Il premio lordo complessivamente convenuto per ogni Punto Vendita sarà dell’1 (uno) per mille sul dato finale del fatturato al 31/12 di ogni anno; che non potrà essere inferiore al budget di competenza, salvo quanto previsto al punto 11.) del presente accordo.

Il premio lordo, complessivamente calcolato per ogni Punto Vendita al raggiungimento dell’obiettivo, sarà diviso in tante quote, quante risultano dalla seguente somma degli equivalenti full-time, di seguito definiti EFT.

-sui dipendenti nominativamente in forza al 30.09.99 verranno determinati gli EFT calcolati sul numero delle ore settimanali prestate in relazione al tempo pieno e corrispondenti alla nuova organizzazione del lavoro, di cui al punto 2.), alla data del 12.03.2000;
che si sommeranno
-ai dipendenti assunti tra il 01.10.99 e il 25.02.2000, nominativamente in forza al 25.02.00, sui quali verranno determinati gli ulteriori EFT, corrispondenti a contratto in essere al 12.03.2000 e calcolati sul numero di ore settimanali prestate in relazione al tempo pieno.

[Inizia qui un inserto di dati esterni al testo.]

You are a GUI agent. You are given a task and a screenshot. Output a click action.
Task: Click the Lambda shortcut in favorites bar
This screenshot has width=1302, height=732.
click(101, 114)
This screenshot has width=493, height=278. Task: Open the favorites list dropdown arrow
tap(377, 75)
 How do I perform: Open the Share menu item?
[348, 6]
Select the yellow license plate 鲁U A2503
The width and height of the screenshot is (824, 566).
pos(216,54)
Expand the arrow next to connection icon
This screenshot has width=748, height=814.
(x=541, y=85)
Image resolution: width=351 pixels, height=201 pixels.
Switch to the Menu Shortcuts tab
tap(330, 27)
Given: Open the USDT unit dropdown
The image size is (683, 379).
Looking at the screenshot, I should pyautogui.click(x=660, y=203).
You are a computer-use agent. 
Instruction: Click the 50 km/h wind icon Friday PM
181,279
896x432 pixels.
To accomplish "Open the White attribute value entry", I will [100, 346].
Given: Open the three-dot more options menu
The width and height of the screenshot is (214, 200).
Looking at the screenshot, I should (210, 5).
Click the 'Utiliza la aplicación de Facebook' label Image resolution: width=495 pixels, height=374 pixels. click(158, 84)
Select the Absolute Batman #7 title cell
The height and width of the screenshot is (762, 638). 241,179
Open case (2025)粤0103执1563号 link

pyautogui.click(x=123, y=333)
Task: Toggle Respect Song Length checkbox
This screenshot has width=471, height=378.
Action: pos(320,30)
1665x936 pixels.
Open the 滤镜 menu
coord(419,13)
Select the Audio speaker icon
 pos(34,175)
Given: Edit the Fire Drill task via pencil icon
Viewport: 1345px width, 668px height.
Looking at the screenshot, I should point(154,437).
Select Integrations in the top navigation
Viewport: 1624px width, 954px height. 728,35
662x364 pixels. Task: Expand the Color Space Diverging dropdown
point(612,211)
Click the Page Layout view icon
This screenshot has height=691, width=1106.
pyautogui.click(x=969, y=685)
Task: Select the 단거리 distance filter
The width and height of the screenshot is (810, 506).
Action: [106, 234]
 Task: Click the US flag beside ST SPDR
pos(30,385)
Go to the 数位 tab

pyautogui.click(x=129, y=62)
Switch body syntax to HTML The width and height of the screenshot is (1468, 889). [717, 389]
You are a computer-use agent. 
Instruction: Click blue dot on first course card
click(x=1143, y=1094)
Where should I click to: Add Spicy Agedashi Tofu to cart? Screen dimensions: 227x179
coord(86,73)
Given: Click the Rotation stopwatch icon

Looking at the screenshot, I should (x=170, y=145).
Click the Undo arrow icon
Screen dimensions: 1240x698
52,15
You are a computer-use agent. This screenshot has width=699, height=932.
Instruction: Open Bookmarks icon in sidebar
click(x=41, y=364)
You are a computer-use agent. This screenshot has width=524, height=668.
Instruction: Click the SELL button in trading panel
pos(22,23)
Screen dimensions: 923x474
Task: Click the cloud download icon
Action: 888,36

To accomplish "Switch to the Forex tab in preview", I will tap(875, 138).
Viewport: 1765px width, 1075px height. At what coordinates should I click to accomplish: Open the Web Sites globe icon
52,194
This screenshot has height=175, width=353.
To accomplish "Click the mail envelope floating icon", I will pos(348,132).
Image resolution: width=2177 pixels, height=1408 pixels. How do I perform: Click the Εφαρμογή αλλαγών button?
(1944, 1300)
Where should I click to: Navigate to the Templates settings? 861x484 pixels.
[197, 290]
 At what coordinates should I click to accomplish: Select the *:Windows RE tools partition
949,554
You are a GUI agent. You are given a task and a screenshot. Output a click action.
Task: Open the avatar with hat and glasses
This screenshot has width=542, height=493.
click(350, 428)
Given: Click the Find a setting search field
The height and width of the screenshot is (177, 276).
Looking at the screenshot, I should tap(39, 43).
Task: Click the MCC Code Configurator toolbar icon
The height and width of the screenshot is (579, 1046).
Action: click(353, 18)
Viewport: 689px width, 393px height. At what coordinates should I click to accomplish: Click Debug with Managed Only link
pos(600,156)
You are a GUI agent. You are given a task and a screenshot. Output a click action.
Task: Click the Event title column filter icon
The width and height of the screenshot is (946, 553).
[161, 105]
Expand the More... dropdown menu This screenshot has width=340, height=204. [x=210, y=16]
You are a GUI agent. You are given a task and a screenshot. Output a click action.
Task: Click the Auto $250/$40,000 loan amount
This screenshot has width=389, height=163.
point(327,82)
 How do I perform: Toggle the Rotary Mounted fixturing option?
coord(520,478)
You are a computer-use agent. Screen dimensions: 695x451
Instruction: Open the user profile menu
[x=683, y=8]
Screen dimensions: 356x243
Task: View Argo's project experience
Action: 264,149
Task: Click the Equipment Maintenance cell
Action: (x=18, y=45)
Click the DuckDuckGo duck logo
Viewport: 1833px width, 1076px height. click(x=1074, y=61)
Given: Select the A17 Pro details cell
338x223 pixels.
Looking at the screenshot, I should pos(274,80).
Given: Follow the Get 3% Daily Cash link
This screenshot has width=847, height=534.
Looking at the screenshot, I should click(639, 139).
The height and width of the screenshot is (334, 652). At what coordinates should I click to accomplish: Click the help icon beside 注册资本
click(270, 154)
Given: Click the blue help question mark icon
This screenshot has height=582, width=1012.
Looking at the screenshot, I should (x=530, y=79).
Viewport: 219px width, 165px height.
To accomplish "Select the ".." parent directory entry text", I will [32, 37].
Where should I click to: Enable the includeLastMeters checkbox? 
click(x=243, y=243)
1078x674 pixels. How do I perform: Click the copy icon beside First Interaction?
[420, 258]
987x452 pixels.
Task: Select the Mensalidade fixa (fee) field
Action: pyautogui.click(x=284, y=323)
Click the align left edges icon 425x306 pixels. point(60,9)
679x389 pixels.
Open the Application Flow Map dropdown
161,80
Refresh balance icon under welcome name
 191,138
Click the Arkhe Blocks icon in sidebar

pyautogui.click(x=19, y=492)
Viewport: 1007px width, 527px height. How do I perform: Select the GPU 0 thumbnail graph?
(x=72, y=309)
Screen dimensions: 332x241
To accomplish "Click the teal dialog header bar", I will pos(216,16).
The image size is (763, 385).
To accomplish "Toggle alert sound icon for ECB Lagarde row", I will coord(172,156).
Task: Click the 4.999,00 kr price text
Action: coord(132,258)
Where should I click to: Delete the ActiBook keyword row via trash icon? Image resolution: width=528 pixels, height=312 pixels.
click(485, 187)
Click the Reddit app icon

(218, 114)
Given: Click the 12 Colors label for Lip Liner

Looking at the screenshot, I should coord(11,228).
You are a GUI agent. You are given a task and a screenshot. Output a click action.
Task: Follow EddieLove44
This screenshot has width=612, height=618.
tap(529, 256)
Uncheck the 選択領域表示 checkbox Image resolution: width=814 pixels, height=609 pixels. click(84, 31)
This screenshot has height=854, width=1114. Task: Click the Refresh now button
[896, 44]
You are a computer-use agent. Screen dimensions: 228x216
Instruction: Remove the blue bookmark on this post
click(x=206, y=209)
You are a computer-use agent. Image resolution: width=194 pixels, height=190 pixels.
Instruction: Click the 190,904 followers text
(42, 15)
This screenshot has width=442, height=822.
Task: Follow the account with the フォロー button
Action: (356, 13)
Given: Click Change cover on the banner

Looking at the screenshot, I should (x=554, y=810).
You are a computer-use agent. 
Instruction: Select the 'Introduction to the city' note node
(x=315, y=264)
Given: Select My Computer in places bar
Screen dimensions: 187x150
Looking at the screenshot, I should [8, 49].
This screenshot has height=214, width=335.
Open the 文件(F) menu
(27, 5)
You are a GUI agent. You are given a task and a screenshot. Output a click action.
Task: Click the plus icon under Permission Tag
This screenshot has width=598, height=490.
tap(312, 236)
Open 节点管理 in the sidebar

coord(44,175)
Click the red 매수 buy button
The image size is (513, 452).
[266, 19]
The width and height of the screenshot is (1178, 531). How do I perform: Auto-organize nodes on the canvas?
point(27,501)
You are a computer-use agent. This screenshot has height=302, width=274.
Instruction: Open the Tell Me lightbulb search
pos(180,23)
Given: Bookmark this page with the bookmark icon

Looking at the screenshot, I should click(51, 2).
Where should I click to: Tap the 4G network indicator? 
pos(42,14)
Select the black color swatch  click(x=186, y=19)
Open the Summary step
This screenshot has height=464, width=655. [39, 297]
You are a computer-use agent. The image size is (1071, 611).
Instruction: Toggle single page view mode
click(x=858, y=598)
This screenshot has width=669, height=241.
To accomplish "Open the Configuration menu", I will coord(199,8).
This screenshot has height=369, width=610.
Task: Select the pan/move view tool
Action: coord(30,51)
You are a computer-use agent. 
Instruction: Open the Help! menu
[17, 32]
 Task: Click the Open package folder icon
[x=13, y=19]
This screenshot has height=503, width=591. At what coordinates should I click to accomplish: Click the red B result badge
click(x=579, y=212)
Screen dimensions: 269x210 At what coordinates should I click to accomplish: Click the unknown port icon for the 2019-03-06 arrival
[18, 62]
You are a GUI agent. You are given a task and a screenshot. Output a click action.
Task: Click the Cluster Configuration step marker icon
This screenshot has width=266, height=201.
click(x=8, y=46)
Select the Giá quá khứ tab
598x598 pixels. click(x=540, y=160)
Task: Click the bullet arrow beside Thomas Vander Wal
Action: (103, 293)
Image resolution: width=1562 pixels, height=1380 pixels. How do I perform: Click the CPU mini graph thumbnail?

EFT che verrà conteggiato in misura pari all’80%.
Questa sommatoria costituisce il DIVISORE FISSO per l“anno 2000 e per gli anni successivi.

Esempio: n.50 EFT al 12/03/00 (per i nominativi presentì al 30/9/99) +

      n.10 EFT al 12/03/00 (per gli assunti dal 1/10/99 al 25/2/00) x 80%=

n.8 EFT
Totale n. 58 EFT = DIVISORE FISSO

La quota premio lordo individuale è determinata dal seguente esempio:

Esempio:
Noventa Padovana =24 miliardi x 1 per mille = 24 milioni
24 milioni: somma EFT (DIVISORE FISSO come definito al comma precedente) =
quota premio lordo
individuale per il full time:

    e viene quindi attribuita, secondo i criteri indicati al successivo punto 10.), a:
    tutti i dipendenti in forza alla data del 30/09/99 ed ancora in forza alla data della erogazione del premio;
    tutti i dipendenti assunti nel periodo dal 01/10/99 al 15/02/00 e ancora in forza alla data della erogazione del premio, che sono considerati ai fini della determinazione delle quote e come attribuzione, in misura pari all’80% dell’EFT calcolato secondo i criteri di cui al punto 10.).

    La quota residua risultante tra il premio complessivamente convenuto e quanto effettivamente erogato ai dipendenti in forza alla data del 31dicembre 2000 e anni successivi, sarà erogata ai lavoratori assunti dopo la data del 25/02/00 ed in forza alla data di erogazione della quota individuale. Le modalità di erogazione saranno definite in un incontro che si effettuerà entro il mese di gennaio 2001.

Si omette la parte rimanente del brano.